Dr. Mustapha: CO2 angiography has been mentioned as a possible alternative to contrast in patients with chronic kidney disease. Do you believe CO2 is as effective as contrast in the aortoiliac, the SFA/popliteal, and the tibial/pedal circulations?

Dr. Peña: We have used a considerable amount of CO2 gas as an angiographic contrast agent over the years. This is a great imaging alternative. Unfortunately, it becomes limited in the distal tibial and pedal vessels due to the size of the vessels and usual distance from the catheter. Typically we can perform a lower extremity evaluation with CO2 to the level of the proximal tibial vessels and may need to supplement with several milliliters of iodinated contrast to evaluate the foot. 

Dr. Mustapha: What new imaging modalities are on the horizon as potential tools for assessing the infrainguinal circulation in CLI patients?

Dr. Peña: In the future, I hope that we will continue to improve non-contrast MRA sequences to not only assess patency of vessels, but also the amount of tissue perfusion in both a quantitative, as well as qualitative, manner. Unfortunately, because of the slow or minimal flow in the distal tibial vessels, the use of contrast-enhanced sequences in the future will likely continue. The use of small iron particles as a contrast agent may fill a critical role in these patients. Presently, this is an off-label indication for the use of these iron particles and further study will be necessary. These agents could help patients in which gadolinium is contraindicated.

Dr. Mustapha: Out of all the mentioned imaging modalities above, which exposes the CLI patient to the highest radiation and the highest contrast dose?

Dr. Peña: There is always a trade-off between the benefits and potential risks. CTA exposes patients not only to the risk of iodinated contrast material, but also to ionizing radiation.
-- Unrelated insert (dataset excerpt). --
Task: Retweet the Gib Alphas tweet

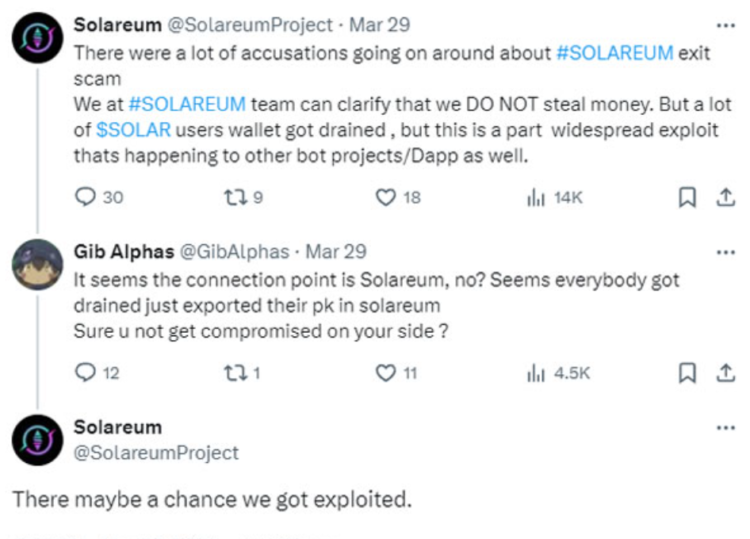Action: [234, 373]
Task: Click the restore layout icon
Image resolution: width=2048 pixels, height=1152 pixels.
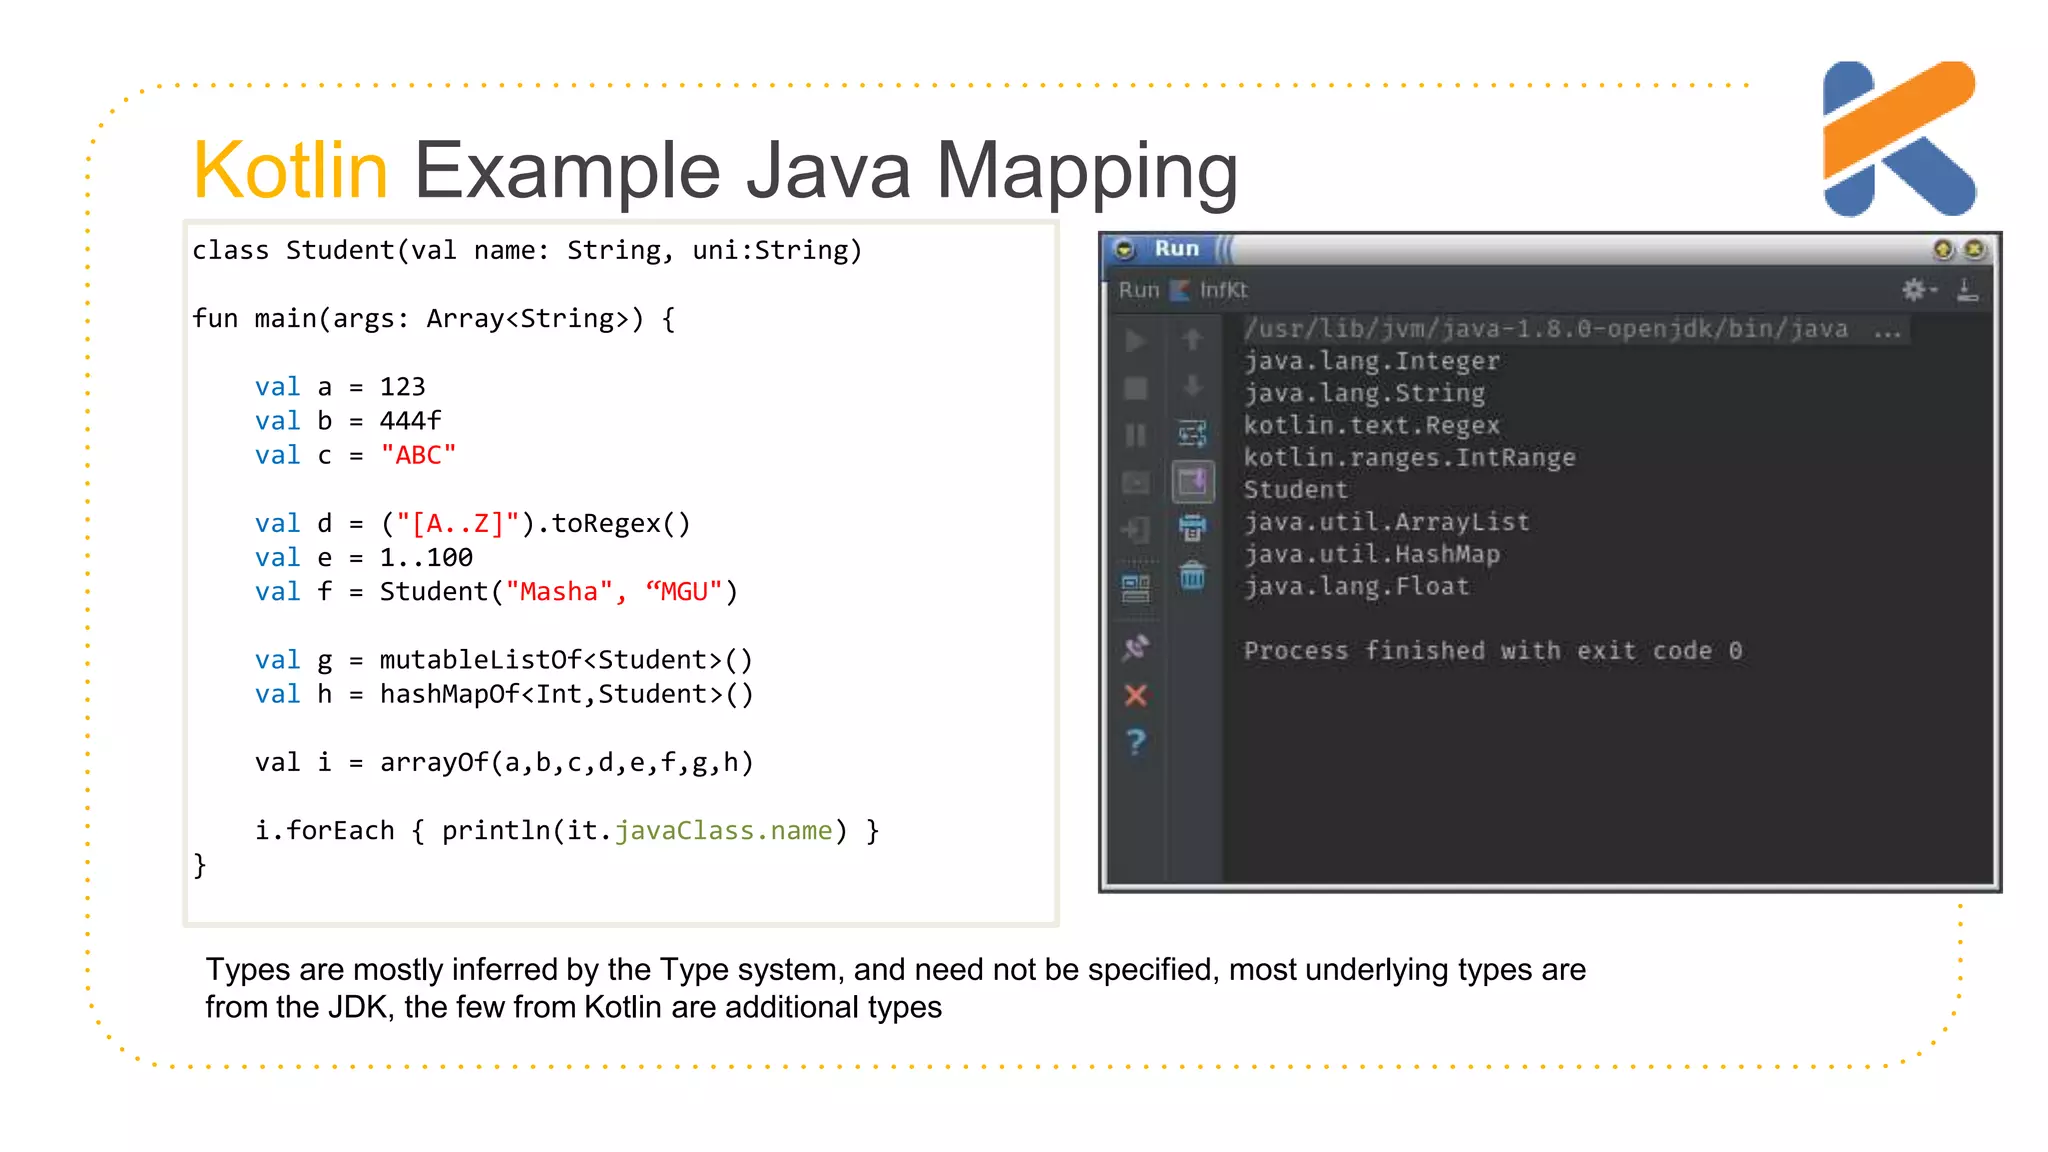Action: click(x=1135, y=589)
In the CLI patient population, more of the concern is related to risk of contrast-induced nephropathy and its associated mortality than the risk of radiation. In this patient population, the morbidity and mortality associated with CLI should justify the radiation risk. I do feel that we must always consider radiation dose and attempt to minimize it as necessary using the ALARA principle.   

Dr. Mustapha: Can every center reproduce the same imaging clarity using the above tools, or do variations exist between centers? Can one assume that with proper training and higher volumes, all centers can then provide similar imaging qualities?

Dr. Peña: Unfortunately, there are many factors that affect the quality and clarity of imaging. These factors include patient factors (body habitus, cardiac output, extent and asymmetry of disease) as well as technical factors (protocol, contrast type, machine type). There does exist a variation in the quality of studies from center to center; however, this may be related to the number of cases each center performs, as well as to the patient factors just discussed. Centralizing the studies to a certain scanner or certain location, and increasing in the number studies performed in that location, with appropriate feedback and education, is a solution to increasing quality.

Dr. Mustapha: What is your advice to the CLI specialist on when and which imaging modality to use during the pre-invasive phase of the CLI patient evaluation?

Dr. Peña: Morphologic imaging with CTA or MRA is critical for planning and therefore, safer treatments and improved outcomes. I would advise CLI specialists to consider these examinations when they are strongly considering the decision to intervene, especially in patients that they are treating for the first time. These examinations can help determine proper access sites, necessary tools and devices, and risk assessment prior to treatment, and should play a significant role in the treatment and healing of the patient’s wound.